WHAT IS EXPECTED: From the records below, copy every line that contains the word "Select".

-- EXERCISE MATERIALS follows --

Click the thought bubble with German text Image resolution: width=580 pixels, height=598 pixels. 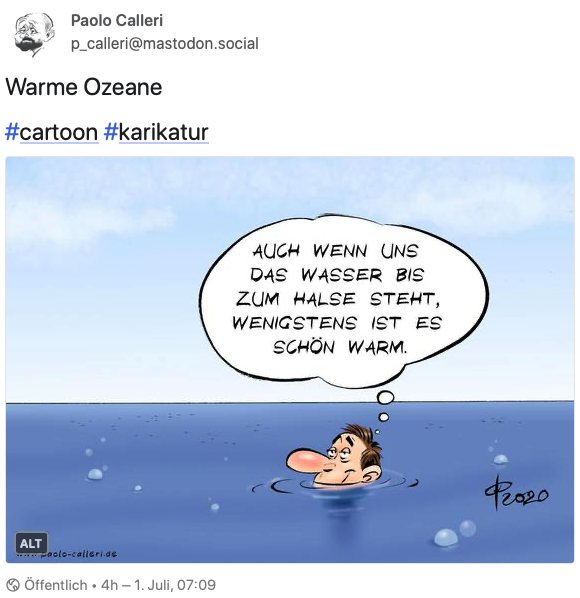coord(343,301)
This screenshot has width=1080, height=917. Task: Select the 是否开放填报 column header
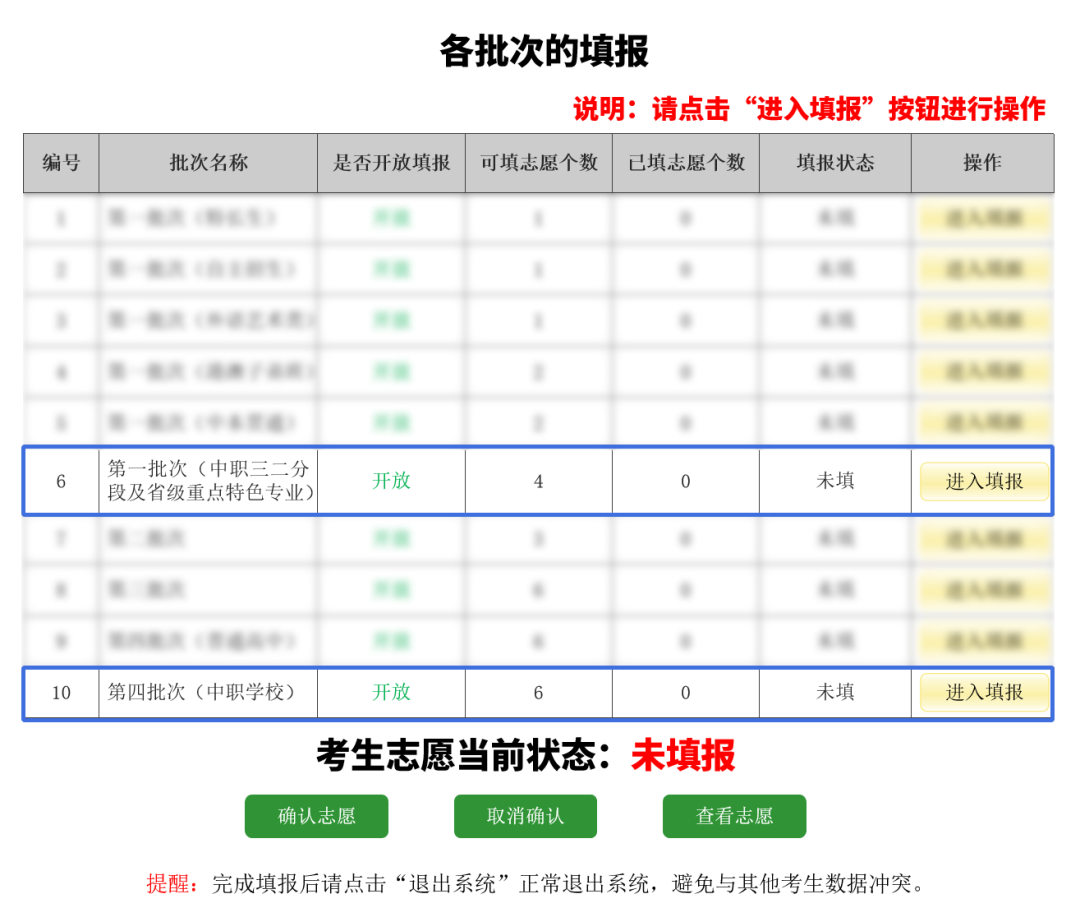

-- EXERCISE MATERIALS concluded --
-- EXERCISE MATERIALS follows --

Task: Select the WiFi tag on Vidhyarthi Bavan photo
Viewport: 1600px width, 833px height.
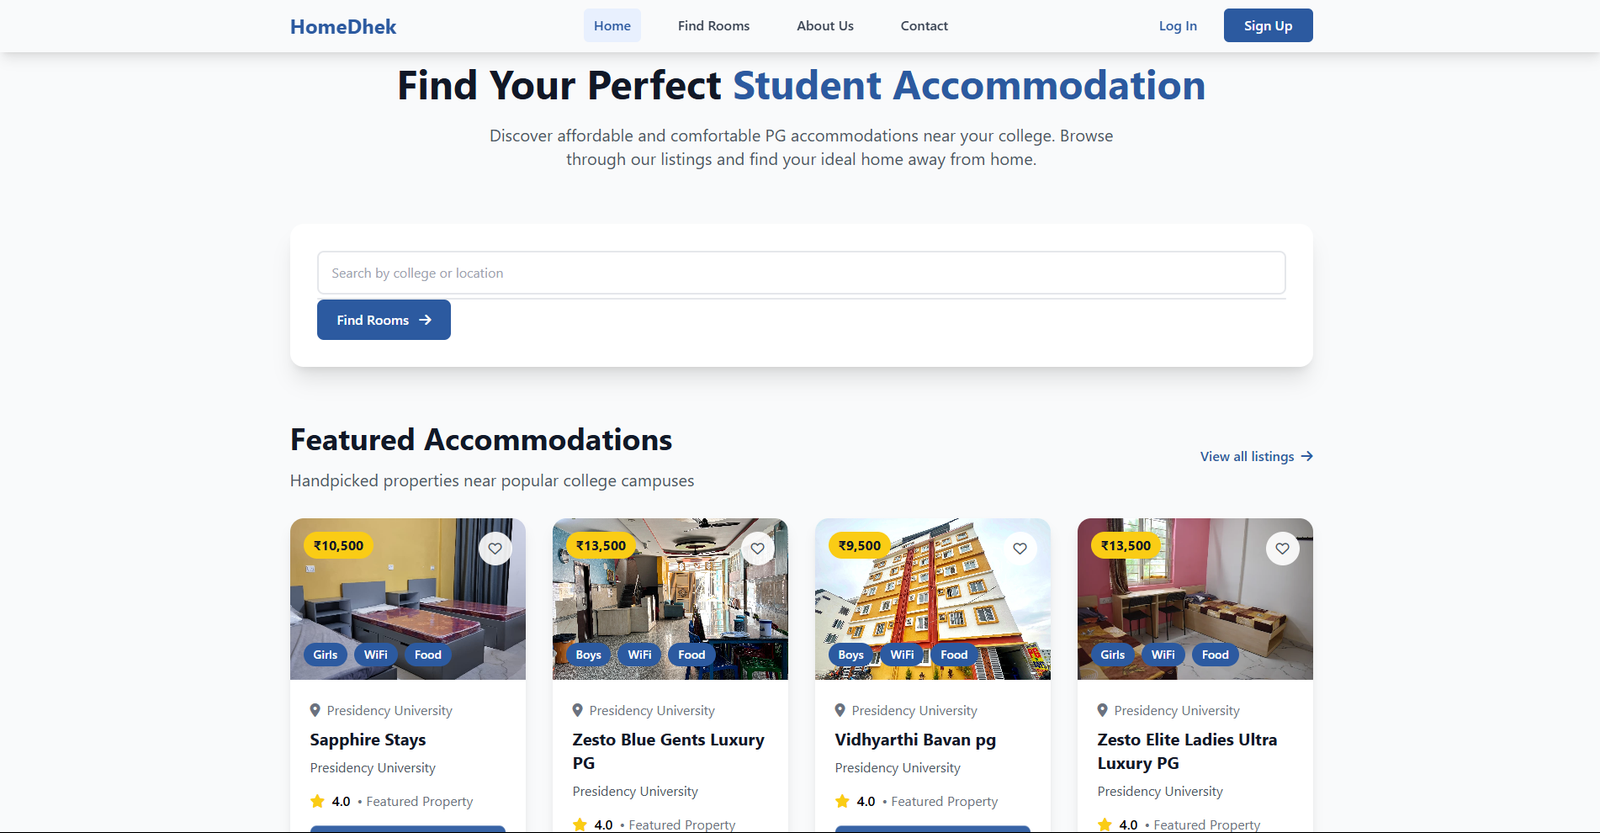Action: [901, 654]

-- EXERCISE MATERIALS concluded --

YOUR RESPONSE:
This screenshot has width=1080, height=917. Task: Select the 是否开放填报 column header
Task: Select the WiFi tag on Vidhyarthi Bavan photo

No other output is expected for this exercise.